Posted November 22, 2014
It was revealed recently that work has already begun renovating the Guelph Police headquarters including payment of $171,000 to the architect firm in charge plus other unnamed accounts.
Last August, city council approved spending $34 million renovating the downtown police headquarters. The approval was based on a study initiated by the Guelph Police Services Board (GPSB), performed by management and accounting company, KPMG.
The GPSB now says that schematic floor plans have been revised, major design requirement was reviewed and a revised project cost estimate is expected “within days.” Already this appears to set the stage for additional costs more than the $34 million approved by the previous council.
Tendering for construction is scheduled for next May at the earliest, with construction to begin possibly in July.
As this was a decision made by the previous administration late in its term, the new council should review the project and suspend all work until there clarification of these new details. Former police Chief Bryan Larkin and the Farbridge administration promoted this huge capital expenditure.
In appreciation, the chief endorsed Mayor Farbridge in her re-election bid despite the fact that he was leaving his position as Chief of Police in Guelph. Larkin clearly broke the law governing the police in Ontario that forbids involvement in elections.
Now he’s gone and so is the former mayor along with supporters who were either defeated at the polls or retired. The October 27 election sent a clear message that there was need for change in the administration of the city.
A good first step would be for council to order a review of the Police HQ that would include all planning and spending already made. Such a review should be independent and made in conjunction with the GPSB staff in charge of the project.
This project was one of the issues that voters questioned because of the secrecy and lack of public input that dominated the process.
Of course, the first step for the new council is to order an independent audit of the city’s finances.

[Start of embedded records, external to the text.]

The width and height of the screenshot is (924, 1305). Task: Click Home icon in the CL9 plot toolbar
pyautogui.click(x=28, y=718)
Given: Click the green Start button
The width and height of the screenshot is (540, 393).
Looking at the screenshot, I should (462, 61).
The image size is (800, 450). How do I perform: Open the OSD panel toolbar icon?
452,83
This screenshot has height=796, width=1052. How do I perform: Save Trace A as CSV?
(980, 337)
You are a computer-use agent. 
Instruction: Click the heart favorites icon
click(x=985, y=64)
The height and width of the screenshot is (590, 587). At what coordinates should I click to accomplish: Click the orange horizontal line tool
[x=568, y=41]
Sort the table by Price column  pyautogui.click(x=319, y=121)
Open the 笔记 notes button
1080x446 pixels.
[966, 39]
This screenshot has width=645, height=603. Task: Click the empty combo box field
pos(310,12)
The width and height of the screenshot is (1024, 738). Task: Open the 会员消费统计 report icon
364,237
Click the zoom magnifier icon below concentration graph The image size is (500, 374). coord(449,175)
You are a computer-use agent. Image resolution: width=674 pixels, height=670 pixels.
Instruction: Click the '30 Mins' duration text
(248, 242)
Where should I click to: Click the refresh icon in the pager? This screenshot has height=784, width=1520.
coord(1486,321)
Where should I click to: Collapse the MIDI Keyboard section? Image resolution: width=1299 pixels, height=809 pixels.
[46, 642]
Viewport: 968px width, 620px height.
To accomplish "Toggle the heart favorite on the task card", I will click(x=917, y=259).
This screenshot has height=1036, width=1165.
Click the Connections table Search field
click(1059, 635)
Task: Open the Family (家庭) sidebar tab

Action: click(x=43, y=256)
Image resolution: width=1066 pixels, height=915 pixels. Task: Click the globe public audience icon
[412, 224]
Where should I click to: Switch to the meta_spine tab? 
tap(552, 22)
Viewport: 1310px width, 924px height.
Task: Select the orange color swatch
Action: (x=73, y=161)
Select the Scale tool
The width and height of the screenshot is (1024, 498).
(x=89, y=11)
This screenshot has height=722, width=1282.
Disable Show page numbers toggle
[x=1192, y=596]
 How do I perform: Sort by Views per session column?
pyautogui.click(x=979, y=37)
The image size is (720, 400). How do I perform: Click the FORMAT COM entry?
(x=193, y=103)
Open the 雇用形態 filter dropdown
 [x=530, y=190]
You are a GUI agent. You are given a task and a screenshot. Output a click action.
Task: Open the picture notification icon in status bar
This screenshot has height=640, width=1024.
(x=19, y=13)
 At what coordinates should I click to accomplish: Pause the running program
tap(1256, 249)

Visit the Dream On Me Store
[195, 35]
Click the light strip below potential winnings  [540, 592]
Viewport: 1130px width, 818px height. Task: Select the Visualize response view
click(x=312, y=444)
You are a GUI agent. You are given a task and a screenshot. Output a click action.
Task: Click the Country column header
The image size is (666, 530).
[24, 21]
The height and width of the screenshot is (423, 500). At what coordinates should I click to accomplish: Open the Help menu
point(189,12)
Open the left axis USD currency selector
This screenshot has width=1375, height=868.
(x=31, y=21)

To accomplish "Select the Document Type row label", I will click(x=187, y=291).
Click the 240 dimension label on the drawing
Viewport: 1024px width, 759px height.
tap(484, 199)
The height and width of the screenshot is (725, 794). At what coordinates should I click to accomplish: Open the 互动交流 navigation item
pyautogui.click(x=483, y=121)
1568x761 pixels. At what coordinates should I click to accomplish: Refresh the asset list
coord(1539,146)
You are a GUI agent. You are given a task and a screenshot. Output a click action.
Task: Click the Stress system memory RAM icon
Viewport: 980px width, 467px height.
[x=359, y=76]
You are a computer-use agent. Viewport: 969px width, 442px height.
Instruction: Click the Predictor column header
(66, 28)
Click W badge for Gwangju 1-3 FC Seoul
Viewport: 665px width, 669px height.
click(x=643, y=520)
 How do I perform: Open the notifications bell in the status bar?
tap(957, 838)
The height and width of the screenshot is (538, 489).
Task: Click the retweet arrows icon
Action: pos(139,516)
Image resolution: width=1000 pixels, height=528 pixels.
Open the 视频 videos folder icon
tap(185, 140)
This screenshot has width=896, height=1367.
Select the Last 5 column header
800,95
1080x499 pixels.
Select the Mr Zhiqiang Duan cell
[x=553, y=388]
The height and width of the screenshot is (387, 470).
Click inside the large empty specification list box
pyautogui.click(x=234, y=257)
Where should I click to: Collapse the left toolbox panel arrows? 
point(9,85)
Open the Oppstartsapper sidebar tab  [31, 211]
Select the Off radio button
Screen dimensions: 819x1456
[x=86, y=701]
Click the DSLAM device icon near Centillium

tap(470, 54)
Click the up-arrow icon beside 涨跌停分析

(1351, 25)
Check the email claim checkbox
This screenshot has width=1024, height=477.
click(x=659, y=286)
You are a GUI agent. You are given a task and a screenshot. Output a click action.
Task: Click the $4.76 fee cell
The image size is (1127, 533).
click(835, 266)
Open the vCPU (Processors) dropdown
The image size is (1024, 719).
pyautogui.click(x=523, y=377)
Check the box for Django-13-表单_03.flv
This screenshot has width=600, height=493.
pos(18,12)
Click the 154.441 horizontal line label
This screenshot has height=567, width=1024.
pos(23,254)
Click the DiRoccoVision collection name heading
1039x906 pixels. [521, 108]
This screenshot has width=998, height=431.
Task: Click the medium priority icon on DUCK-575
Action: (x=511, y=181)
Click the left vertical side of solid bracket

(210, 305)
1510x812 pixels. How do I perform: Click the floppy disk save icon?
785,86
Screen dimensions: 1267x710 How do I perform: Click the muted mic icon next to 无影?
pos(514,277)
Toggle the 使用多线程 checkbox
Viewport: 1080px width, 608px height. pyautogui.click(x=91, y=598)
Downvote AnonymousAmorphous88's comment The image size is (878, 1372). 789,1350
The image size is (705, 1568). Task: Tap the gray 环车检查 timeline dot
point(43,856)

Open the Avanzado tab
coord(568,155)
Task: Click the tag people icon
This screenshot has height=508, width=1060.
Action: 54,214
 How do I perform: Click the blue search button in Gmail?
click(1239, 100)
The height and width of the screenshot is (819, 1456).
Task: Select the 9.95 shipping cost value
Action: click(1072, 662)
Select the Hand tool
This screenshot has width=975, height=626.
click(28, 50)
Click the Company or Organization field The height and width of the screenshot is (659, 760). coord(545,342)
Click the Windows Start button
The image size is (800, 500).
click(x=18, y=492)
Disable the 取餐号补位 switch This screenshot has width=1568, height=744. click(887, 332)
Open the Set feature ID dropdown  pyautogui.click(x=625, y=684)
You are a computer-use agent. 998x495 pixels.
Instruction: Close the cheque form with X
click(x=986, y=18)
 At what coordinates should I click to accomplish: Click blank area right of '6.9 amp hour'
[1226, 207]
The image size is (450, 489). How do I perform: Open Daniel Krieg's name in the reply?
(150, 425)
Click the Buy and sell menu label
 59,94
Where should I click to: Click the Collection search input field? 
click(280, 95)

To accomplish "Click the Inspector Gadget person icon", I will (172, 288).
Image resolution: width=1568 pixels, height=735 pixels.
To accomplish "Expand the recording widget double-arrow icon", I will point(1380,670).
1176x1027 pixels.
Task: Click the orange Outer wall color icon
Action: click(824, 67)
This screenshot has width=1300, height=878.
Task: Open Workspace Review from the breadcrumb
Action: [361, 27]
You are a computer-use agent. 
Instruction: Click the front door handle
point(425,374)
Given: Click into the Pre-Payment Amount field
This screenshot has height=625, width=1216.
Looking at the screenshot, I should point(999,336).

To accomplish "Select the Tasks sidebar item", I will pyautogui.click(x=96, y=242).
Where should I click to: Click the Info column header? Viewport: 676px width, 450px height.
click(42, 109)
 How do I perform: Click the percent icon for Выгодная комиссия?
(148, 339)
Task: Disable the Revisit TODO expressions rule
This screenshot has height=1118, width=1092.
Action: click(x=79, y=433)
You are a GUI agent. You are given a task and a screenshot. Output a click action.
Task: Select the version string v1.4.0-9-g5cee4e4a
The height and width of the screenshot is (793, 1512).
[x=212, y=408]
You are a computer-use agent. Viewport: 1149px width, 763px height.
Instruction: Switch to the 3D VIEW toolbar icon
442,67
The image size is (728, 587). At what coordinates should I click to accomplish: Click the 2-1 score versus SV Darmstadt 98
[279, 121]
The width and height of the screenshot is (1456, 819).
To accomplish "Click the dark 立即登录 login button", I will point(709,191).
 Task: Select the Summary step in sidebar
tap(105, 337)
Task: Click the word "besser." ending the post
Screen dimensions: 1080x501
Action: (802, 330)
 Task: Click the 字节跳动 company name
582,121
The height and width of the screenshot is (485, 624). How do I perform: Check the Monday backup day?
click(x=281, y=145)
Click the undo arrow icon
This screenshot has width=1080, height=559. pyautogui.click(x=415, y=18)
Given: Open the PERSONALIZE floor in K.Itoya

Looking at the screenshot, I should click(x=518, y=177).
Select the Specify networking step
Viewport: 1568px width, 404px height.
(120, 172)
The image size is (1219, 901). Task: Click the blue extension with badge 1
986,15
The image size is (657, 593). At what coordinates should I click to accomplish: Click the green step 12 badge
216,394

Issues such as operational costs, revenues, reserves, staffing, future liability facing the city, and the previous Financial Information Reports sent annually to the province, as required by law.
The terms and conditions of the contract between the city and its auditor, Deloitte-Touche, should be reviewed and updated to provide a financial summary that the average citizen can access and understand.
The downtown secondary plan, approved by the Farbridge administration should be reviewed, including the Wyndham Street restructuring and the Baker Street project.
These are initial steps to revise the capital spending proposals in order to ensure that residents, in all parts of the city, receive the services and facilities to which they are entitled instead of concentrating on the downtown area.
An important step is to open Guelph for business development through an aggressive and effective promotion campaign. This would entail working with city staff to streamline the application processes, Guelph Chamber of Commerce, community groups and the real estate industry. The objective in the next four years is to increase the residential, commercial-industrial assessment ratio in Guelph from 16 per cent to 25 per cent. The effect of this is will reduce the tax burden on residential property owners and create jobs.
A good first step is to say Whoa! to the police headquarters project.